In 12th century Bavaria, a well-known recluse nun/scribe by the name of Diemut, also known as Diemudis, became the first woman to join an all-male monastery in Wessobrunn, and consequently was one of the only ones in the area to have a nun in attendance.  This presence ended up prompting other women to travel to the location and join, and thus to become reclusive, or hermit-like in nature themselves (Beach, 35) and as a result the house became so large that they were able to open a second location whose residents were a majority of women, outnumbering the priests by 12:2.  What is also interesting about her is that one theory supposes that when she showed up to the monastery in Wessobrunn, she already was a skilled scribe and could benefit them in exchange for spiritual guidance and a place to live and worship.  Since there is no biography detailing her life before her stay at the monastery, there is only speculation as to how she received this education previous to her stay, and some believe that she may have received education during an inhabitance from a double-monastery or some sort of a women’s religious house (Beach, 38).  During her time there, she was documented as have transcribed a series of religious texts that filled an entire library, totaling around forty-five books (Artists, 4), giving reason to believe that scribal work was the main focus of her stay in Bavaria, aside from the other daily required religious routines.

One of the difficulties of researching female scribes during the Middle Ages is that previous to the 12th century, many scribal nuns and monks didn’t write their own names on the colophon due to religious discretion (pride as sin ideology) and therefore it was difficult to determine who the writers were.  Post-12th century and on though, the trend of women signing or leaving more direct clues are to their identity increased.  For example, in Munich a nun named Irmingart with the go-ahead of her superior writes, “This book which sister Irmingart wrote with the permission of Prior Henry, belongs of the monastery of Saint Dionysius, Schaftlarn” and she is known to be one of the earliest religious scribes (nun or monk) who wrote her own name on her work. As in Munich, in Italy during the 11th and 12th century there is also proof from colophons that a noticeable number of nuns were copying books, as well as illuminating manuscripts in addition to writing them in the mid to late 1400s (Wilson, 5).

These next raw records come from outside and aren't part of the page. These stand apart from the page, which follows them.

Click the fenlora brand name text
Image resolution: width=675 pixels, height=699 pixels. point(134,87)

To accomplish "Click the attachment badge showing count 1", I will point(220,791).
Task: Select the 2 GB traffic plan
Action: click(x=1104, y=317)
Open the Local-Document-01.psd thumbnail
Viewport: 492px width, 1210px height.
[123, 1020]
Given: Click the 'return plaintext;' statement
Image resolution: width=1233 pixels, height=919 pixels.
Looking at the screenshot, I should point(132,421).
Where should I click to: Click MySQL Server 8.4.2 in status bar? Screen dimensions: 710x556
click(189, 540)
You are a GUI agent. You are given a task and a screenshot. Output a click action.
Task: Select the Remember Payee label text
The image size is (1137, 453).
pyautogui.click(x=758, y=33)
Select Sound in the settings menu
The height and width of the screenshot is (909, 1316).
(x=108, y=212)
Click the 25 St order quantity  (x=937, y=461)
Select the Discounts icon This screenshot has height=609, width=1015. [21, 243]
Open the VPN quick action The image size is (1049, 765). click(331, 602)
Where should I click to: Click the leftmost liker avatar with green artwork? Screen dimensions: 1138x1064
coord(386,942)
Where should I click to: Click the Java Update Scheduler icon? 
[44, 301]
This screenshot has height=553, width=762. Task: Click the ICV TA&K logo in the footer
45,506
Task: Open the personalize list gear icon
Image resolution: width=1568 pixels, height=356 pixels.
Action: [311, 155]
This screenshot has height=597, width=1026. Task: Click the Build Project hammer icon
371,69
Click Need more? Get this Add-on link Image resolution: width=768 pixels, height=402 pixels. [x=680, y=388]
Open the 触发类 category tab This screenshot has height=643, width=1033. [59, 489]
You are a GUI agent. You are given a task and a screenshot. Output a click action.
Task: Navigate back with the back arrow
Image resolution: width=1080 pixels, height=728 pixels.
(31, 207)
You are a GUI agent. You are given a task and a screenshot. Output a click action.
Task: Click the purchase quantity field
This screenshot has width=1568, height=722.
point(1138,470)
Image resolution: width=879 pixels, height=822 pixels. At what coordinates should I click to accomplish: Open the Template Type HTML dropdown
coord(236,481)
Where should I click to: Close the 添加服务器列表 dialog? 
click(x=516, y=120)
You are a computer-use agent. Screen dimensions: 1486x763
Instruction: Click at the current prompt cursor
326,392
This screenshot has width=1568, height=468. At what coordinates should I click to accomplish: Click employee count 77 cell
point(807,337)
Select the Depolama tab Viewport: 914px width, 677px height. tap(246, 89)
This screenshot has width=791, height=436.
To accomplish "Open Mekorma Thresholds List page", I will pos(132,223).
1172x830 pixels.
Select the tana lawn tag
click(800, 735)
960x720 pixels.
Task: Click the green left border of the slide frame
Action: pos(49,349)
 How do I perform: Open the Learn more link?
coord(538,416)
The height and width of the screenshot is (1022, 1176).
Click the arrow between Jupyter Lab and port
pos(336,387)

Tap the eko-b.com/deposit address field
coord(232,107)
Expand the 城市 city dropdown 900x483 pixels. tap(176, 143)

A colophon written around the 11th or 12th century by a female scribe

Of the women who did dare to leave a mark or signature identifying themselves, they often did so in the most discreet ways possible, and most of these are also to be found of German nuns.  In 1180, a nun named Guda signs “Guda, a sinful woman, wrote and decorated this book” (Wilson, 5).  Sinful as she may admit to be, by writing her name she does do herself and future studies a service by helping future scholars to document the movement and visibility of female scribes.  There is also evidence that scribes and illuminators themselves did realize their position in society and the risk of obscurity.  In the late 14th century, early 15th century, Christine de Pizan defends a painting of Marcia painting a self-portrait and that she does so, “in order that her memory survive (Marcia, 2), and also, both de Pizan and painter Marica signed all of their works.

In addition to analyzing colophons and signatures, some have entertained the idea of deciphering the handwriting style of men and women, on which there are also varying schools of thought.  Some believe that women wrote with more “dexterity…elegance…beautiful calligraphy” (Putnam, 53), whereas others believe that analyzing handwriting as feminine or masculine is impossible to determine (Beach, 5).  Besides the colophon, there were other ways that the names of the scribes were documented, and that was through the documentation of others, such as in the 12th century when a number of nuns’ names appeared on “the transcripts of the codex written for the Domini Monasterienses…and it was prepared by nuns” (Putnam, 55).  In the article, Scribes and Scriptoria (c. 400-1500), the authors Katherine M. Wilson and Nadia Margolis argue that the most effective ways to document women’s role in medieval book production was to look at the manuscripts themselves and also the studies of monasticism, with “reasonable suppositions from…historical record (Wilson, 1).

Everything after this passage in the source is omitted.